Burden of Proof

When I started this blog, I had a concept that I’d have a legal focus to it. I’m not a lawyer–my whole claim to legal education is a two-year paralegal degree from my local community college–but I was interested in the topic, I was looking for work in the field–I was even planning a comic centered on legal definitions. (I should re-start that last one, whenever I get better set-up for art again. A computer to call my own would be a good start.)

Now, most of these plans have fallen by the wayside, and in the last few years I’ve barely even read any legal decisions–something I actually find fun. (It was even why I decided to go for paralegal.) Just how the priorities shake out, I guess.

But… oh, I still have that barest understanding of a couple of basic concepts, and I see them messed up so often that it’s kind of frustrating. So let’s explore one of these–Burden of Proof.

Disclaimer: I’m not a lawyer, this is not legal advice, and I haven’t even been in school since 2011 nor worked in the field since 2015. You’ve been warned.

Why was OJ Simpson found not guilty of murder, but still found criminally liable for wrongful death?

This question is mentioned frequently as an example of the arbitrary and unjust nature of the criminal justice system. If a man killed his wife, he ought to go to jail for it; if he didn’t, then he oughtn’t have to pay restitution for the same. This in-between zone, this kind of guilty status is incomprehensible and unacceptable.

But the answer isn’t in how guilty he is or isn’t.

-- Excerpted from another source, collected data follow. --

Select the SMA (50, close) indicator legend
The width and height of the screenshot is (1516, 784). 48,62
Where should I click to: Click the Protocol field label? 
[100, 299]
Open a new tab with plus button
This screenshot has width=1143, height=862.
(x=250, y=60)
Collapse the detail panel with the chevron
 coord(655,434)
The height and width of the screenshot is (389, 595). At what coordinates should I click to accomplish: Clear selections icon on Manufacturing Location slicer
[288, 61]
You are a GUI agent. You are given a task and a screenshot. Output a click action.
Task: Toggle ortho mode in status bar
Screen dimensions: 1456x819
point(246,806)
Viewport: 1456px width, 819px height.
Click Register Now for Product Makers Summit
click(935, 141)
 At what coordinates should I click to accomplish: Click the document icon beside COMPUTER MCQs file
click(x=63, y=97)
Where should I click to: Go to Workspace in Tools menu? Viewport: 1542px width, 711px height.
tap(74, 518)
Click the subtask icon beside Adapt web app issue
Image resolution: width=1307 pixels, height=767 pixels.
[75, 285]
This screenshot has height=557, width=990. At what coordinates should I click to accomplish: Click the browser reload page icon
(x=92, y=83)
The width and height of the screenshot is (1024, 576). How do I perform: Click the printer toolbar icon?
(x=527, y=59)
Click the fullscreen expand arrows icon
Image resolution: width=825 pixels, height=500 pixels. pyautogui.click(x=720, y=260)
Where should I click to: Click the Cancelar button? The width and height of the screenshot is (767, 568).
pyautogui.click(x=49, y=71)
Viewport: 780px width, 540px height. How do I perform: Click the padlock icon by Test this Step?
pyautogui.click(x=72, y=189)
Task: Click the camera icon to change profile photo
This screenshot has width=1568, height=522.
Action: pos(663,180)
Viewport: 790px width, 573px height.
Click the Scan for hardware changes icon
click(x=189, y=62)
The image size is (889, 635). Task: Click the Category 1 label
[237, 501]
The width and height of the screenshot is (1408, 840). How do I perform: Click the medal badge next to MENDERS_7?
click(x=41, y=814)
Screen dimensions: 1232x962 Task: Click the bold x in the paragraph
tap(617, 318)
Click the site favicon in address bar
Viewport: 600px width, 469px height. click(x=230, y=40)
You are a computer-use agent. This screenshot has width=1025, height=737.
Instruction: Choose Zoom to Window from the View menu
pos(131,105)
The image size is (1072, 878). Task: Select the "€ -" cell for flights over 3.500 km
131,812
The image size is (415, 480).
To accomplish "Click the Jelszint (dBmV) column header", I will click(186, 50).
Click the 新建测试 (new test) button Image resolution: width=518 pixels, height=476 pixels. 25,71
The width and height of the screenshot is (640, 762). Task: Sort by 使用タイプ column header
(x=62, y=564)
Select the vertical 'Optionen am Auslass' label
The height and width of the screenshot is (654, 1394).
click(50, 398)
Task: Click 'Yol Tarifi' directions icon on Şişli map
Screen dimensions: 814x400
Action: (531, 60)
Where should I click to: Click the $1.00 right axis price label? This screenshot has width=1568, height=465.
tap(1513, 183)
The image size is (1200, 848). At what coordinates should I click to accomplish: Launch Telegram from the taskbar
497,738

It’s in how likely he is to be guilty. And the context for that question lies in burden of proof.

There are several different levels of burden of proof, depending on the circumstance and what you’re trying to do.

The burden most people are familiar with is Beyond a Reasonable Doubt. This is the standard of proof in criminal cases—where someone’s life or freedom is in jeopardy. Because the stakes are so high, we as a country basically decided that, if there’s any kind of reasonable chance that things didn’t happen in the way the prosecution said, if there’s a reasonable chance that the defendant didn’t fulfill every part of the definition of the crime with which he’s charged… he by right ought to go free. It’s not enough to think he’s guilty; you have to prove it conclusively.

(I keep using the word reasonable here. It’s important. It ties into the concept of the reasonable person standard—basically, what would a perfectly reasonable person do in that circumstance? It usually comes up in liability (how does what you actually did during the incident stack up to what the reasonable person would have done), but in this case, it’s whether a perfectly reasonable person would have cause to doubt the guilt of the party. As in everything law-related, there’s a lot of argument focused around the precise limits of “reasonable.”)

So that’s the burden of proof for conviction in a criminal action. What are some of the others?

Preponderance of the evidence is used in civil cases—personal injury, breach of contract, things like that. Basically, because the life and freedom of a man isn’t at issue, only his money, we feel as though it’s not necessary to prove everything quite so conclusively as above. This standard means that the respondent is more likely than not to be liable for the action.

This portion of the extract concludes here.